**DESCRIPTION OF THE TASK**:
Could you copy out each line of the items below word for word, leaving out the pictures?

-- START --

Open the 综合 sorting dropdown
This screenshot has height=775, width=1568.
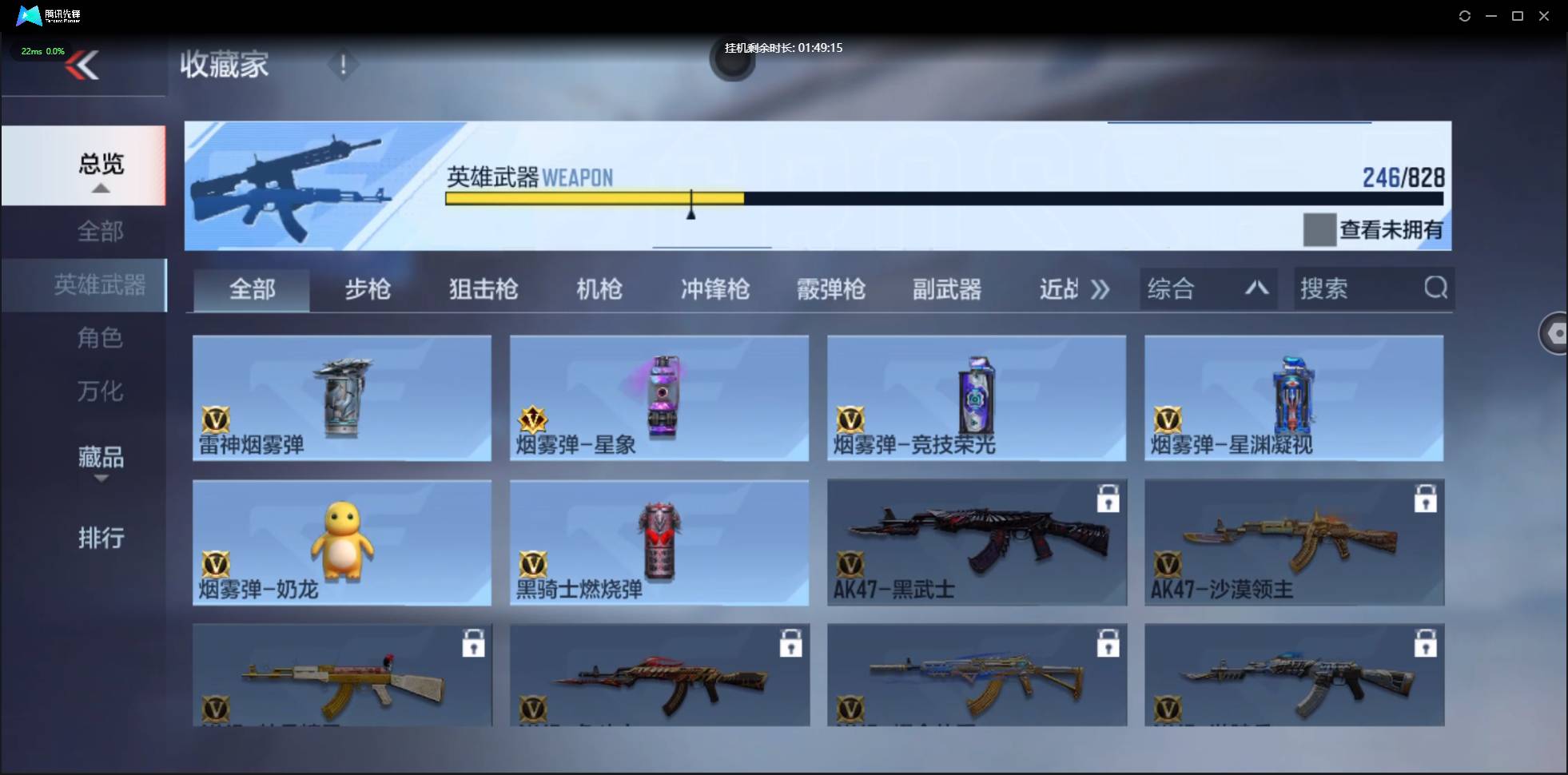(x=1208, y=288)
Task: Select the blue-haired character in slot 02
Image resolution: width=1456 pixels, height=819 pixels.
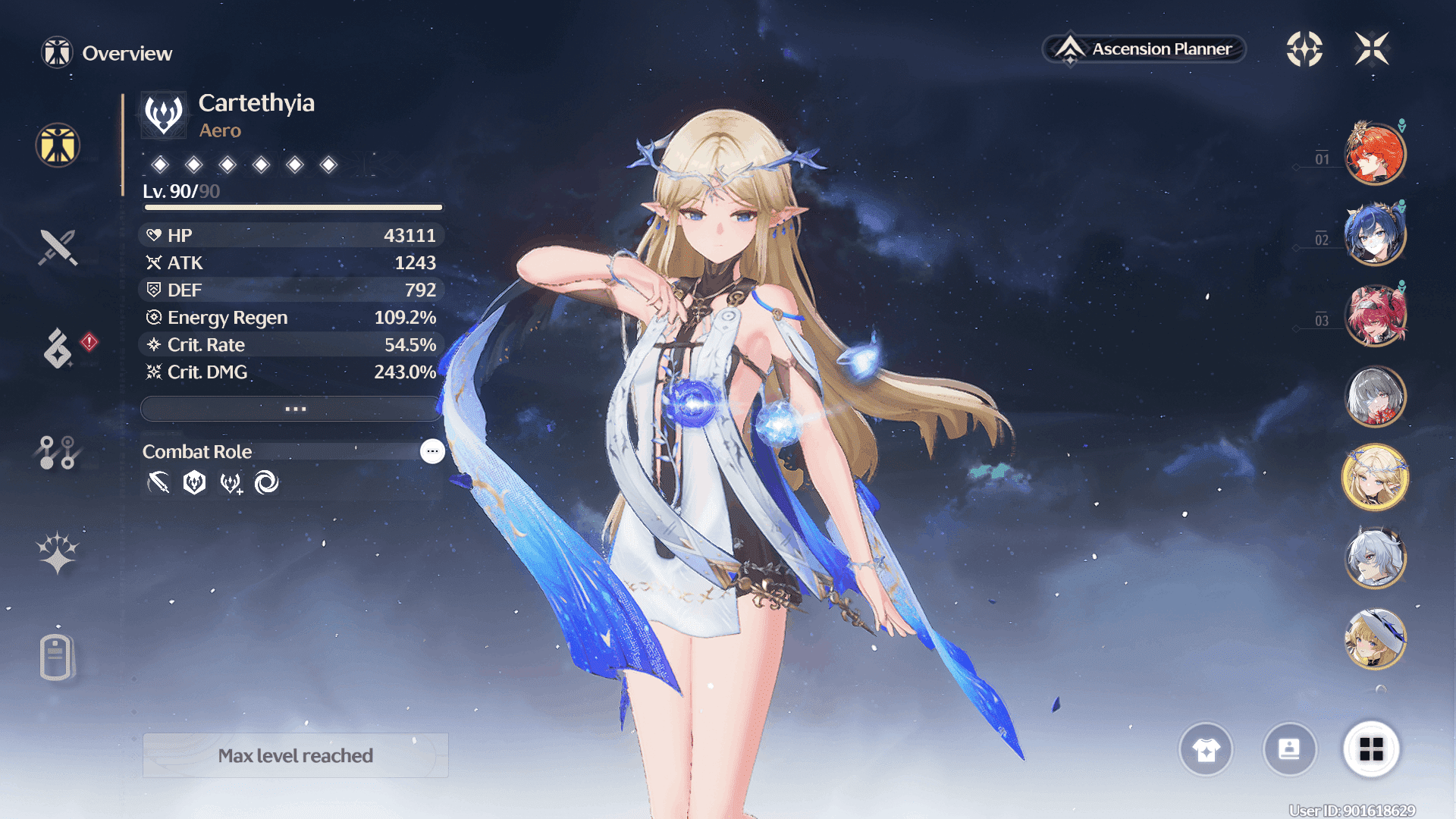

-- END --

**SOLUTION BELOW**:
Open the 综合 sorting dropdown
This screenshot has height=775, width=1568.
(x=1208, y=288)
Task: Select the blue-haired character in slot 02
Image resolution: width=1456 pixels, height=819 pixels.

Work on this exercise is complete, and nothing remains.